Players will have plenty of options when planning to take on a challenge. There are four different character classes, each with three different heroes to choose from. No matter what, though, each player has only four cards, each representing a different type of action. You'll do some attacking, for sure, but you also need to explore in-game locations, aid other players, and rest/heal. On a given turn, each hero may activate only one card—and that card is "exhausted" until the player does something to unexhaust it. This means that the heart of the game is choosing which actions to take at which times, ensuring that it's all done in the most advantageous order possible. Players' cards can receive upgrades throughout the game to make them more powerful, which can help fine tune the actions that are available.
Even if you play the right card at the right time, however, success is not guaranteed. Actions are resolved by die rolls, and what's more, enemies that are engaged with you also roll dice to interfere with any action you take—not just attack actions! You can collect success tokens throughout the game that help you to overcome bad odds, but you'll have to budget them carefully and use them when it matters most.
How does it play solo?
Heroes of Terrinoth is a cooperative game, so a solo player just needs to choose two heroes and pilot both during the game. You could also play three or four heroes, if you are so inclined! It works very well this way, especially because the rules are so streamlined.
If you are like me, and you like to wring the most you possibly can out of a hand of cards, then Heroes of Terrinoth is going to be fun for you. There are a lot of scenario options in the base box, and each offers a unique challenge. The introductory scenario, "The Goblin Problem," is easy and straightforward. But the more difficult ones are no joke. You will face tough combinations of enemies, but also strange turns of events—such as getting caught in a time loop with a greedy dragon, or rushing back and forth between locations to keep them under control during a siege.
I was impressed with how far the Sadler brothers were able to push this game system, which is tight and streamlined. There is almost no more fat to trim in their design, to the point where you would think it would feel repetitive. In some ways, it does—you always work with the same four actions, and you have a limited set of upgrades to choose from. The first turns of each scenario can feel especially same-y. There are moments when your limited action set, even when upgraded and tweaked, feels a little constraining. But I like a good puzzle, and I found each quest to have a completely different feel to it, even though all of them used the same "ingredients." That level of variety also gets me excited about the possibility of expansions for this game, because I think this system has plenty of room to grow.
As of this moment, there is no campaign play in Heroes of Terrinoth. I would be interested to see what it would feel like to have a character who grew from game to game by getting and keeping better cards. In fact, I would like to see more thrilling upgrades to characters in general, especially for the Aid and Rest actions. Whenever you get a chance to upgrade a card, you will almost never start with an upgrade to your rest action—"rest" turns are pretty unexciting. If there are expansions to this game, I would especially like to see some better variations on taking the rest action, in particular.
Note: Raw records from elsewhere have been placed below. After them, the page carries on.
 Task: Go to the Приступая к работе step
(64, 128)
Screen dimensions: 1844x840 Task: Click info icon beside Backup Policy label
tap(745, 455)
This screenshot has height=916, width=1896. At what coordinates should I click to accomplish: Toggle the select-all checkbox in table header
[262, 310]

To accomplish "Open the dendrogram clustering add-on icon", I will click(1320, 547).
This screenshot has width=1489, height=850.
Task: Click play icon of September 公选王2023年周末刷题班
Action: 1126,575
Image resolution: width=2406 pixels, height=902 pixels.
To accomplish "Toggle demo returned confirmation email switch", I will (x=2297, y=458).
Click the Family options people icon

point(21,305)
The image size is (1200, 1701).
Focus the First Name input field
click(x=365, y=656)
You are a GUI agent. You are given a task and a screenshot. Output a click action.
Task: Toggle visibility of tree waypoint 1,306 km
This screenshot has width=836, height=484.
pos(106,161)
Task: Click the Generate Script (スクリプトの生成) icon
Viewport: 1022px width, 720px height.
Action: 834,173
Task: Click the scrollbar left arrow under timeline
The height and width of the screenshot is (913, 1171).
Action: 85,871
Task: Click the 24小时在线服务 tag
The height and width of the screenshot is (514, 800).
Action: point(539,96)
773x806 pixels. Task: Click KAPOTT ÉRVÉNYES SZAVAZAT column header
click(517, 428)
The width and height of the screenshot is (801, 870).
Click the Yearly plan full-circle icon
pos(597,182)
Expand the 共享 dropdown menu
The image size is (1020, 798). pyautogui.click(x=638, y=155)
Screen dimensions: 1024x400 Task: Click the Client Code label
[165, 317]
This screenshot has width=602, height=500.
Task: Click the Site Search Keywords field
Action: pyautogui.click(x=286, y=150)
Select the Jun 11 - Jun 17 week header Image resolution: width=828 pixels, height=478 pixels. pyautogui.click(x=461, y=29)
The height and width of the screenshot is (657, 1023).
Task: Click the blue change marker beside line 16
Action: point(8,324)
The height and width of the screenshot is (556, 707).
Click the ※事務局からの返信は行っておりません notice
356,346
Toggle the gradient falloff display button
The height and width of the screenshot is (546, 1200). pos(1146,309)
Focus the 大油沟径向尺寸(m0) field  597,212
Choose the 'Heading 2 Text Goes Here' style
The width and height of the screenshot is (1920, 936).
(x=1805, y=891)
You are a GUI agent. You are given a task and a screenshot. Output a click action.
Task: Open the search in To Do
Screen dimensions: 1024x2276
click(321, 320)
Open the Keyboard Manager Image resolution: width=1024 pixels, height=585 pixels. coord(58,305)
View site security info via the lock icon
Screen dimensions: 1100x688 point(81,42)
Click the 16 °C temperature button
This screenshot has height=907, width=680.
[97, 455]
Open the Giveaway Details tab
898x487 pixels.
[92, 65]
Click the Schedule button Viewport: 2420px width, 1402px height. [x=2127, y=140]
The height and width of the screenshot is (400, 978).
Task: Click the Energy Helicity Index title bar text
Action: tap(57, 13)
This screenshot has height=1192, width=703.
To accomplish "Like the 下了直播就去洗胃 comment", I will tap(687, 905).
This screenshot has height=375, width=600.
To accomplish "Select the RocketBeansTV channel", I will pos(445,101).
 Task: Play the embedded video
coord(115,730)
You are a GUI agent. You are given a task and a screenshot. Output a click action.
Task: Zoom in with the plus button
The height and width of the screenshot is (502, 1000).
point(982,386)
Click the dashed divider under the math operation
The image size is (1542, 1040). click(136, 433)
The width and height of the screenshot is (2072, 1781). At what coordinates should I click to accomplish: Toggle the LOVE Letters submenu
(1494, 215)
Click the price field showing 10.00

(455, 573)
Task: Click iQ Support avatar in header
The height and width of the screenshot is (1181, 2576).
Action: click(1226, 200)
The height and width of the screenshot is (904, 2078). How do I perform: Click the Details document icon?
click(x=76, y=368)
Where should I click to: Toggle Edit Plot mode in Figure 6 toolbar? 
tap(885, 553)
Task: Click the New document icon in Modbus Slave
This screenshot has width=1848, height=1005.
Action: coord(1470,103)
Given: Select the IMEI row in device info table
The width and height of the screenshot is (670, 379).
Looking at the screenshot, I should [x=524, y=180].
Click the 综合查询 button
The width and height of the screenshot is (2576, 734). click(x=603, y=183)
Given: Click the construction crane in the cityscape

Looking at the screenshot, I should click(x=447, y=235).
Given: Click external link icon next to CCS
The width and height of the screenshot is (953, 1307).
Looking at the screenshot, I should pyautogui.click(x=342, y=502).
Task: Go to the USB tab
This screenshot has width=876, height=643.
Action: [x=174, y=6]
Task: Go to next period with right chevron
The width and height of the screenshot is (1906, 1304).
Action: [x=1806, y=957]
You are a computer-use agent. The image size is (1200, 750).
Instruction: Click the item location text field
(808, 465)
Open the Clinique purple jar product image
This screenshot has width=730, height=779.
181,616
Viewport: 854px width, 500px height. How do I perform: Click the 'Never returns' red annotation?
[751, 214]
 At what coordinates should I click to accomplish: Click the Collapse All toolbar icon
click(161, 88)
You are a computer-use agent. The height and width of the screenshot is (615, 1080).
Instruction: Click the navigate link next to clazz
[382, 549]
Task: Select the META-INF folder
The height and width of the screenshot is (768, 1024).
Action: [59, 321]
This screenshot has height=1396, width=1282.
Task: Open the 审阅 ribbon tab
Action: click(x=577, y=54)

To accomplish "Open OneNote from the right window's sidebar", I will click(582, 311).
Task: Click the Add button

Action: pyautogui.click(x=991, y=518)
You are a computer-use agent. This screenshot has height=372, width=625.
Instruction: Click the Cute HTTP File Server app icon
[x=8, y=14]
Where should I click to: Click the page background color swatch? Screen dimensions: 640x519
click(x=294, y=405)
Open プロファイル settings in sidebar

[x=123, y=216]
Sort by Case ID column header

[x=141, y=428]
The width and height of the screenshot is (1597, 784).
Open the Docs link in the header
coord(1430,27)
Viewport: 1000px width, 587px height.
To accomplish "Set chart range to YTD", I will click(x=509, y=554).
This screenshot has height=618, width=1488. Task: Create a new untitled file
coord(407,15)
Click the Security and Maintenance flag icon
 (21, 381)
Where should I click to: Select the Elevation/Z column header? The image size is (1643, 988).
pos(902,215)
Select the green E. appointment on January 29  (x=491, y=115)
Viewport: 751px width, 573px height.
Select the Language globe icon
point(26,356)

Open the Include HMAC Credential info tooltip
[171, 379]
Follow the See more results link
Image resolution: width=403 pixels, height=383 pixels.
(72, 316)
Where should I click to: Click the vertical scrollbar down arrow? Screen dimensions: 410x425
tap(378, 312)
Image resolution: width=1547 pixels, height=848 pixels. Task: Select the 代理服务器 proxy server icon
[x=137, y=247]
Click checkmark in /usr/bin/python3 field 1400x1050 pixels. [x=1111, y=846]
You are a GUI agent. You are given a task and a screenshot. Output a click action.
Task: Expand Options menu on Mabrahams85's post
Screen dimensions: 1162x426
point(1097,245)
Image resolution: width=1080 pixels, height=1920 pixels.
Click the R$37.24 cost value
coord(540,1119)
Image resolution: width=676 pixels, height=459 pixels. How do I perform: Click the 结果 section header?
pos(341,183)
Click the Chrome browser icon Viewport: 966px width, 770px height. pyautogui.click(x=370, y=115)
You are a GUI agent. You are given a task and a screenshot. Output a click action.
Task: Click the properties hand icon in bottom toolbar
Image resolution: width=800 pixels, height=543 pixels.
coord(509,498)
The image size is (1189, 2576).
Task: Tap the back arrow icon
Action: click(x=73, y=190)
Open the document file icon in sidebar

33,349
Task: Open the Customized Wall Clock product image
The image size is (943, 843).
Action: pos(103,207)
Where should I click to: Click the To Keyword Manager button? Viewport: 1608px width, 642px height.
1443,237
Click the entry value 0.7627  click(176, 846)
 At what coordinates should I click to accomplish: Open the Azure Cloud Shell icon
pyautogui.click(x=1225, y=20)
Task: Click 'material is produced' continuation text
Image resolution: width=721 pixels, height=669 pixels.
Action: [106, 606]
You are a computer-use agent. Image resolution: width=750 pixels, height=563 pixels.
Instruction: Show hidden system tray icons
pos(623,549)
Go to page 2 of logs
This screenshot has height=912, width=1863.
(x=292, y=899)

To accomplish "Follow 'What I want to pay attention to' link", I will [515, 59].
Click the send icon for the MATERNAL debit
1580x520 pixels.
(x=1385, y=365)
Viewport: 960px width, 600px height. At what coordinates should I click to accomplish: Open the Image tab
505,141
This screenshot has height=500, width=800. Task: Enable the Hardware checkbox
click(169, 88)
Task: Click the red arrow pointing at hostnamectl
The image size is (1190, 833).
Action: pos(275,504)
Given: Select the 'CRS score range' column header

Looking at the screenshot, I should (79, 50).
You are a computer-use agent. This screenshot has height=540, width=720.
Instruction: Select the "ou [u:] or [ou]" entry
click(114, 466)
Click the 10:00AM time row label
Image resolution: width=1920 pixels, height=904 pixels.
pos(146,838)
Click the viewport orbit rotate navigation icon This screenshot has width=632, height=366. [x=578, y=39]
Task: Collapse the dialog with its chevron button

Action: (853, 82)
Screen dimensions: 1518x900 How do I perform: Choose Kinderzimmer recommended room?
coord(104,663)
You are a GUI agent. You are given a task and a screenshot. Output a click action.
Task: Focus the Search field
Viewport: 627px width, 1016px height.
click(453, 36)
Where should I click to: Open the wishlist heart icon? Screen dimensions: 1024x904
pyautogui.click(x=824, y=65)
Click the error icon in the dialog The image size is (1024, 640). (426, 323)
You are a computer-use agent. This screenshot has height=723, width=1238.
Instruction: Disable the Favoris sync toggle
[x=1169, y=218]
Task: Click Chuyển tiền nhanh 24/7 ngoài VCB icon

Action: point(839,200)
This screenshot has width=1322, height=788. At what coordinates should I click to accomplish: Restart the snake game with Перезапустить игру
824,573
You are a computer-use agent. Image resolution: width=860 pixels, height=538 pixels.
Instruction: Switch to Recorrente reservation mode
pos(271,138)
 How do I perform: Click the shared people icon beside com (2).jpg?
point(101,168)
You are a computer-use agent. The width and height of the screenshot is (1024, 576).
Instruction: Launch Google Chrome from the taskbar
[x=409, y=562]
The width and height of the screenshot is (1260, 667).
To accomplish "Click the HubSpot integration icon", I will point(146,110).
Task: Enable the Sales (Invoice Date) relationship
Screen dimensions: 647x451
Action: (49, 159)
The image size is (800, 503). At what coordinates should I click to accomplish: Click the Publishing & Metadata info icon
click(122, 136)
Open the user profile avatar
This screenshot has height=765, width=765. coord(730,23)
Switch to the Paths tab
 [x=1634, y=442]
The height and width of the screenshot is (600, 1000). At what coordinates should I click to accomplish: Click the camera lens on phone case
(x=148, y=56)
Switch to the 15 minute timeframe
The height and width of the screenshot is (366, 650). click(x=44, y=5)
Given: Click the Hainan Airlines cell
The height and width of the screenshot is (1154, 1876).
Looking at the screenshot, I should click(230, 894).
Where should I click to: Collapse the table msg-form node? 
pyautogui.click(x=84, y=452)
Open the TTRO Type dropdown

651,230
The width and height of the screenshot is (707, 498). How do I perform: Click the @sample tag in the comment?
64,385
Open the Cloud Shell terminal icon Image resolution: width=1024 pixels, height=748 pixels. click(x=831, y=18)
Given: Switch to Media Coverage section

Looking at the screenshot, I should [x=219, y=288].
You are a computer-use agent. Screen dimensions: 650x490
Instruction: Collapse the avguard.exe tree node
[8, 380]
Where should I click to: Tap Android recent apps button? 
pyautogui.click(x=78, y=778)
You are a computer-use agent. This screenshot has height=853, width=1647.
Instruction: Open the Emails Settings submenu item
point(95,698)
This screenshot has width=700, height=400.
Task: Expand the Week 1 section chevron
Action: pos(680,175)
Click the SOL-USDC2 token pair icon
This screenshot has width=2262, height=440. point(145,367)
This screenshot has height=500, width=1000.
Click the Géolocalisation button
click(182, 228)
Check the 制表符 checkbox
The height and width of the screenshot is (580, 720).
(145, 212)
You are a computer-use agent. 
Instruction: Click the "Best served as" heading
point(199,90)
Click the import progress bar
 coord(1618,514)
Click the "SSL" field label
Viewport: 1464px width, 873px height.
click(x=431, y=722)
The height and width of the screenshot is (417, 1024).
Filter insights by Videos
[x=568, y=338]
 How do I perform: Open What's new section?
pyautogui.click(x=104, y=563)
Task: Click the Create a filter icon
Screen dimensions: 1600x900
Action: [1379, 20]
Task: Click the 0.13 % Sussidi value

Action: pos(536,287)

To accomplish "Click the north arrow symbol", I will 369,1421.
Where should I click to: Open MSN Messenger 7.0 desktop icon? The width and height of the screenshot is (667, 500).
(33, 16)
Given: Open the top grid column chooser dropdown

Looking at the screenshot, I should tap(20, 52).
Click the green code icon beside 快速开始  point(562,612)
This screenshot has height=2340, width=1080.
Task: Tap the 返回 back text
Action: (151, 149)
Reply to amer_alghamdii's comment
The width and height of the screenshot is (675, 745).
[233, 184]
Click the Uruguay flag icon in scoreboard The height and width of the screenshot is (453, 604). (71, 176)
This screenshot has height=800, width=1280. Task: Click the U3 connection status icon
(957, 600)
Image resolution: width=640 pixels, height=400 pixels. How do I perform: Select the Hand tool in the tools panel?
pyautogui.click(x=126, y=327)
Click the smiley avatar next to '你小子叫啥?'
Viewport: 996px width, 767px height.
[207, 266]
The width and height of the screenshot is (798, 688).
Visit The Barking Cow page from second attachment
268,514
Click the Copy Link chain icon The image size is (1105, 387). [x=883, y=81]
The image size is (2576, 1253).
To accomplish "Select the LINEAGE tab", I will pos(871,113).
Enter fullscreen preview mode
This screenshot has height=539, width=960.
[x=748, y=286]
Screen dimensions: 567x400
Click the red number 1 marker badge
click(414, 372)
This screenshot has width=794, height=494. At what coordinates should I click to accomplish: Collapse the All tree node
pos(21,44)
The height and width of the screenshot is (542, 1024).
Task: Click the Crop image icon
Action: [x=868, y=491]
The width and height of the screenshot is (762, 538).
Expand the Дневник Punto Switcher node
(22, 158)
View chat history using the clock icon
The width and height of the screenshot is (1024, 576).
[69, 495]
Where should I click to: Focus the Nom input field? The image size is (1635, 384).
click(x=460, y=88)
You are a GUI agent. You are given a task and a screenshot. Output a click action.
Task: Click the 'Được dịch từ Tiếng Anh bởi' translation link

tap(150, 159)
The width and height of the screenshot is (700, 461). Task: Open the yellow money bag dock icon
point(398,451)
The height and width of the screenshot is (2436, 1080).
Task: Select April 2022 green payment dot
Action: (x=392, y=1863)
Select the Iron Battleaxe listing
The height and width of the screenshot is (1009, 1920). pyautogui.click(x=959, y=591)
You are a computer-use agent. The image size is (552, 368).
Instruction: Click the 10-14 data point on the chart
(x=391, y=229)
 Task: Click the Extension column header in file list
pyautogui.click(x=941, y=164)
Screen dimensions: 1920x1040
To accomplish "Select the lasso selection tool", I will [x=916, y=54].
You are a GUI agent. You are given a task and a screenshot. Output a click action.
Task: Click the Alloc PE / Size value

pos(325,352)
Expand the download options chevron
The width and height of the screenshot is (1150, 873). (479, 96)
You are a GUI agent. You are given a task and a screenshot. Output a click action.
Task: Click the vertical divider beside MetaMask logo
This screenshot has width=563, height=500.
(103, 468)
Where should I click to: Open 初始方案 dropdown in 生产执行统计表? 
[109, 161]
While some gamers hate being at the mercy of a die roll, the use of dice in Heroes of Terrinoth worked for me. I, too, hate a bad roll that prevents me from carrying out my plans. But no die roll in Terrinoth is straight-up bad. At worst, you at least roll a shield, which protects you from a point of enemy damage during your activation. Also, carefully budgeting success tokens can help you overcome a bad roll when it really counts.
Do I recommend it?
If you want to carefully plan out and optimize card actions, I definitely recommend it. If you are looking for a big sprawling fantasy adventure, look elsewhere. I am personally enjoying this game quite a bit. I do, however, think that Heroes of Terrinoth will need expansions to reach its full potential.
Overall Rating: 3.5 stars
5 stars — I love it!
4 stars — I really like it.
3 stars — I like it.
2 stars — It's okay.
1 star — Meh.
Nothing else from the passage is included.